At the graduate level, we are creating new curricula that emphasize the interdisciplinary nature of cellular engineering, while incorporating tools and techniques inspired by Center research. Many of the course topics are grounded in the project arms of the CCC.
Graduate Course Offerings:
Cellular Robotics - Biochem 210/Biophysics 219 (UCSF)
Course Description: In this minicourse, we explore robotics and computer science as paradigms for cellular behavior, in a hands-on project based setting. Students read key literature on cell behavior in which ideas from computer science and electrical engineering are invoked. Then, they are given “challenges” – physical tasks for a robot to solve inspired by some of the things that living cells do, for example multi-cell signaling inspired by Dictyostelium. The students work in small groups to solve these challenges by building and programming robots using the LEGO Mindstorms system. After solving a challenge, students discuss and compare their design solutions, with a particular view to asking whether the robot solved the challenge in a way that resembles how a cell would solve the same problem. Finally, students are asked to redesign their robots using algorithms inspired by cellular signaling pathways. In addition to these bio-inspired challenges, students also explore using Mindstorms to build laboratory automation systems with guest lectures from researchers who have done exactly that.
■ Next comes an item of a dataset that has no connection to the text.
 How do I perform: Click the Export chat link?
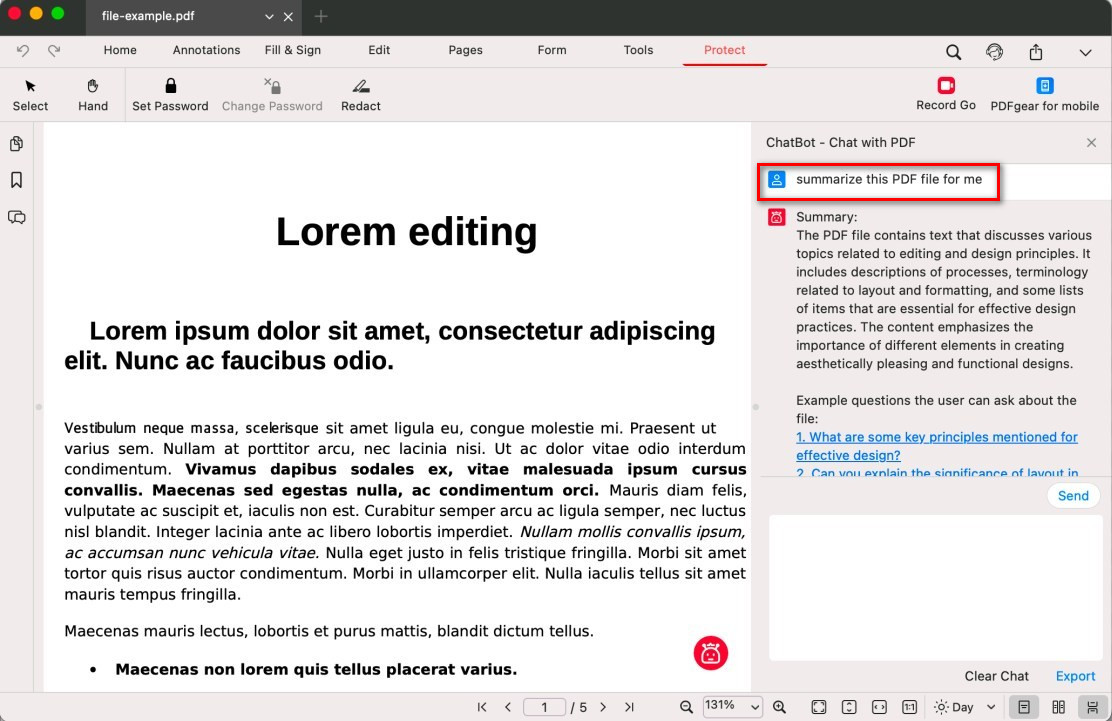(x=1075, y=676)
Systems Biology – Biophysics 205B - (UCSF)
Course Description: The content of this course is directly related to the work of the center. Students are introduced to tools for single cell analysis and multiplexing as they relate to the Center goals of understanding how tissue structure and composition control the flow of information between cells. Additionally, students learn how engineering cell state can affect self-organization of tissues.
Introduction to Cellular Engineering - BIOL/CHEM 877 - (SFSU)
Course Description: This graduate level course takes a quantitative approach to understanding, predicting and engineering cellular behavior. Students learn how to describe complex biological systems with protein, RNA, and DNA components using a mathematical framework. They consider the cell as a compartmentalized reactor with many simultaneously ongoing chemical processes and build models for natural and engineered biological systems. As part of the course, students also design new biological circuits and predict their behavior. The course introduces students to the central engineering ideas that underlie cellular design. Included in the course are discussions of ethical concepts as they relate to Cellular Engineering. For the next iteration of the course, its scope will be broadened. The ultimate goal is for the course to become a permanent addition to the SFSU course catalog, offered annually. This would ensure the course is sustained beyond the life of the STC grant.
Macromolecular Interactions - Biophysics 204B – (UCSF)
Course Description: This new graduate course seeks to achieve a rigorous understanding of the physical principles of macromolecular structure and interactions, and the methods used to define the molecular basis for macromolecular interactions and their function in biology. For example, Sophie Dumont leads a one week-long module in the course that focuses on the mechanics of cellular machines, and how macromolecular machines turn chemical potential into mechanical work. The course contributes to students understanding of the evolution of binding surfaces in cells and is related to the CCC Cellular Machine Shop, CellCAD, and Cellular Legos projects as participants build their understanding of the components for engineering cellular systems.
Tissue Self-Organization – coming Spring 2021
Course Description: This novel course will introduce students to major topics in tissue self-organization through reading of classic papers and manipulation of computational models. As part of this course, students will discuss ethical concepts and responsible innovation in the context of tissue and organ engineering.